4. In the original publication [1], there was a mistake in “Figure 6. DNA fingerprinting of 12 materials constructed based on 34 pairs of SSR primers.” as published. Due to the changes in polymorphic SSRs in Table S4, partial changes occurred in the DNA fingerprinting of the 12 materials in Figure 6. The corrected “Figure 6. DNA fingerprinting of 12 materials constructed based on 28 pairs of SSR primers. On the inner circle of the image is the name of the 28 SSRs.” appears below.

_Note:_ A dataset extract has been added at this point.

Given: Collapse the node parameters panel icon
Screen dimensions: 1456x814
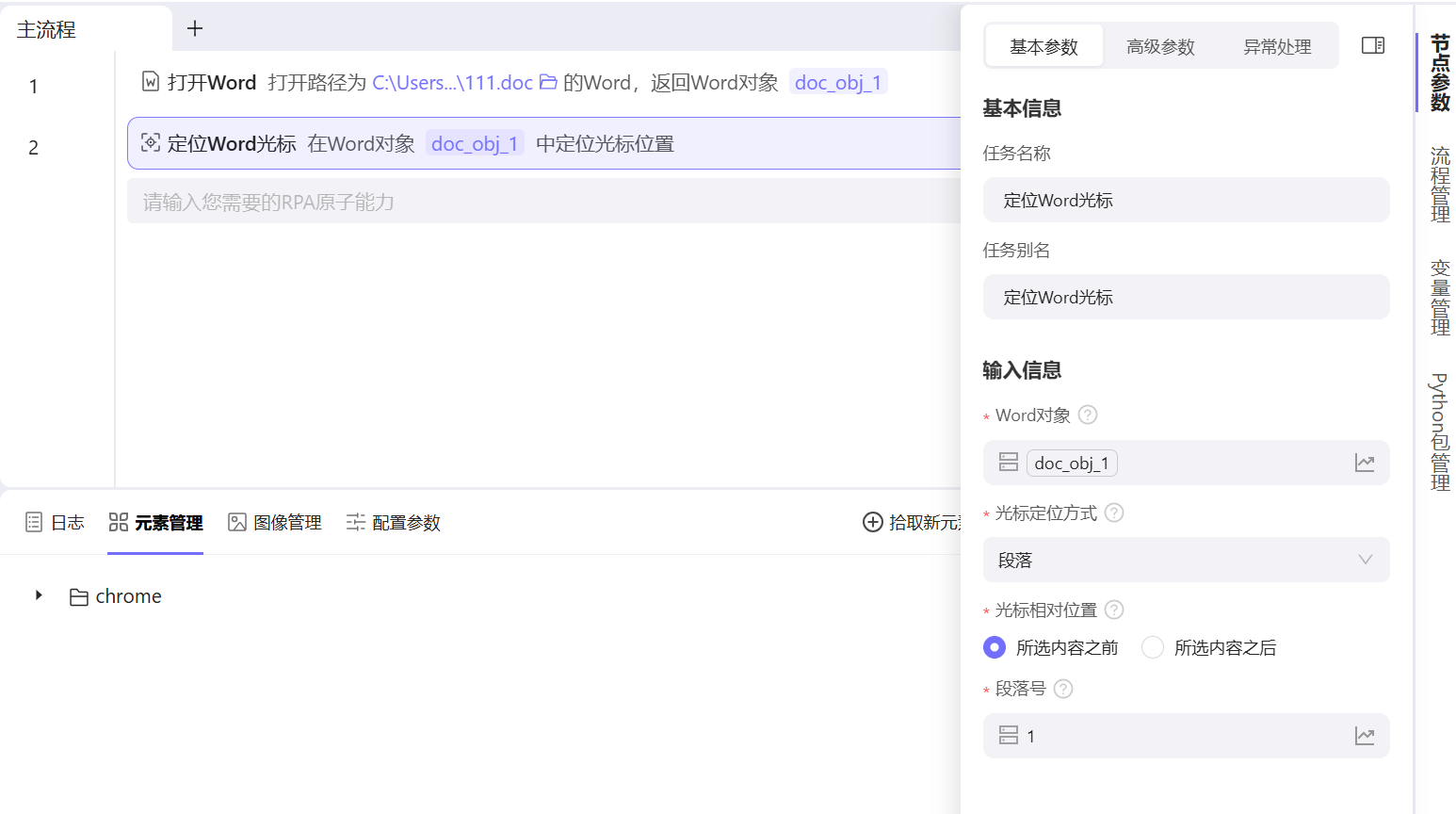Looking at the screenshot, I should (1372, 44).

5. In the original publication [1], there was a mistake in “Figure S3. The correlation between alleles and PIC values.” as published. Due to the changes in polymorphic SSRs in Table S4 and the alterations in genetic parameters in Table 2, partial deviations occurred in the scatter point positions and R² values of the scatter plot in Figure S3; there was a mistake in “Figure S4. Cluster analysis of 15 sweet dragon bamboo germplasms based on SSR markers.” as published. Due to the changes in polymorphic SSRs in Table S4, partial alterations occurred in the clustering relationships among the 15 materials in Figure S4; there was a mistake in “Figure S5: Amplification results of core primer of 12 materials.” as published. As the DNA fingerprinting in Figure 6 revealed multiple pairs of core primer combinations, Table S8 was used to replace Figure S5; there was a mistake in “Table S4. Information on 34 pairs of polymorphic primers.” as published. Due to the mismatch between Column E and Column F, part of the data in this table are in disorder; there was a mistake in “Table S5. Genetic similarity coefficients among different materials.” as published. Due to the changes in polymorphic SSRs in Table S4, partial deviations occurred in the genetic similarity coefficients in Table S5; there was a mistake in “Table S6. DNA fingerprint information of the 12 materials.” as published. Due to the changes in polymorphic SSRs in Table S4, partial changes occurred in the DNA fingerprinting of the 12 materials in Table S6. Supplementary material to the original manuscript has also been updated.

Text Correction

1. There was an error in the original publication [1]. Due to the changes in the number of polymorphic SSRs and gene mapping in Result 2.4, the relevant content in the abstract must be revised.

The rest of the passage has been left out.